At the tail end of WW1 – in which Kiwi nurses served in Europe – the Spanish flu epidemic struck. There were lockdowns, isolation, nurses worked long hours, and got sick.

“Nurses were absolutely needed during the 1918 influenza pandemic,” she says. “The parallel with today, if you like, is that nurses had then, as they do now, the aim of providing the best care possible for people.

“We have to be careful when we compare the past with the present because the context is always different.

“Now nurses are having to make really hard decisions about giving the best possible care, and at the same time protecting their families, and others outside of the hospital.

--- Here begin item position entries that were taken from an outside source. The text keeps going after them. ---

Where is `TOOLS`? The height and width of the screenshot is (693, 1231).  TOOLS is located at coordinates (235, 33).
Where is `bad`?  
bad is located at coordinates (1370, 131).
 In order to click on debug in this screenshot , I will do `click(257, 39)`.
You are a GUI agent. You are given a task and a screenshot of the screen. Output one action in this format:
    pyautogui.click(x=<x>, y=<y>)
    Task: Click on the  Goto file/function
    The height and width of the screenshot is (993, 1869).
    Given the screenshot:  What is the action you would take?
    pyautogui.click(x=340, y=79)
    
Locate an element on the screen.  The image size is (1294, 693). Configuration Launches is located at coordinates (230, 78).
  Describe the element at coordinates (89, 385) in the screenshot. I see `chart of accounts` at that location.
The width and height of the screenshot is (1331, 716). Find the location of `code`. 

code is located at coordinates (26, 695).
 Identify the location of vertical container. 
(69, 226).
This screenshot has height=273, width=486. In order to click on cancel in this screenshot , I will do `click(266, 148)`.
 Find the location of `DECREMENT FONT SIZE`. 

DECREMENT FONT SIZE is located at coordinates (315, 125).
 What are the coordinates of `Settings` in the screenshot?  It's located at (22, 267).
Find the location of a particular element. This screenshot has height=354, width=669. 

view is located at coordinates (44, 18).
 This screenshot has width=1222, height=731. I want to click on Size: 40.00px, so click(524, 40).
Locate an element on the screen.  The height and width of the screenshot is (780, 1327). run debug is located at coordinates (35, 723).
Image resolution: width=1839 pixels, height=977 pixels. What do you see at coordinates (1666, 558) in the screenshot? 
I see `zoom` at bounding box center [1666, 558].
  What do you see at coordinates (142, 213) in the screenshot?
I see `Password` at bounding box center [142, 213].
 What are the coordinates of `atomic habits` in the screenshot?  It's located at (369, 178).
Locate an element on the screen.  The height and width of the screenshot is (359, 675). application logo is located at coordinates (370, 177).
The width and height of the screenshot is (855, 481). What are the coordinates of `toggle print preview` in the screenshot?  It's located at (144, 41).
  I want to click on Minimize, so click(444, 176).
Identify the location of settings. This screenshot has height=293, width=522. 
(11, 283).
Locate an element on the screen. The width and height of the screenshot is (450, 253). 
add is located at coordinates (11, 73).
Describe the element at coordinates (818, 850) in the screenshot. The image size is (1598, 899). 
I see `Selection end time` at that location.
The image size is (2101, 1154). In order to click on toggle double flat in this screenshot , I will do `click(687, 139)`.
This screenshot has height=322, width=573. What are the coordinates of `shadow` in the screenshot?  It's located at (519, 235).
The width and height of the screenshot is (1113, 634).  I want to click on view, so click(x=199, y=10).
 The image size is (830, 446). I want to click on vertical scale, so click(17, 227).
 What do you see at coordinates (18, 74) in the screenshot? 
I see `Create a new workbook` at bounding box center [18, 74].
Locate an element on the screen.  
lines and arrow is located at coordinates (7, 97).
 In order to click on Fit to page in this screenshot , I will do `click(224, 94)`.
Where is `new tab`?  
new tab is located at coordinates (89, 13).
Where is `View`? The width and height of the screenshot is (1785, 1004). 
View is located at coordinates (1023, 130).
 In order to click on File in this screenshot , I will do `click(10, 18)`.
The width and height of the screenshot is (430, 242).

“That was different in 1918 because nurses were living in nursing homes, they weren’t married, they didn’t have immediate families to care for. The other major difference was that, in the 1918 pandemic, a quarter of the trained nursing workforce was still on service from the end of World War One, so the nurses in the country at the time were down in numbers. Three quarters of them got sick.

“We talk today about overwhelming the health system, and trying to avoid that. The health system back in 1918 was absolutely overwhelmed and had to rely on volunteers.”

Dirt, body and duty

Nursing then was about dirt, body and duty. Cleaning was the first thing learned: handwashing in days before penicillin involved scrubbing the hands for 10 minutes, then immersing them in biniodide of mercury.

Wood’s book also has helpful nursing tips, such as how to shake a thermometer, and how to assess health by the colour, texture, and smell of poo. Sputum can be mucoid (thin and colourless) or mucopurulent (thick, tenacious, greenish yellow) or purulent (yellow, thick with pus).

All very helpful, you will agree, and then there are the 1920s qualities that were asked of nurses. Here is the Code of Virtues: punctuality, obedience, method, keen observance, loyalty and economy (hospital and management), sympathy, gentleness, tact, courtesy, cheerfulness, kindness tempered with firmness and quietness, even-tempered, dignified, truthful, reliable and careful.

As if that wasn’t enough, some text books list additional virtues: patience, generosity, tenderness, a sense of proportion and a sense of humour.

But even if nurses do have a sense of humour, don’t pull the “sacrificing angels and heroines” line. It’s not funny now, and hasn’t been so for 140 years.

New Zealand Nurses: Caring for our People 1880-1950, Otago University Press, out now, $45.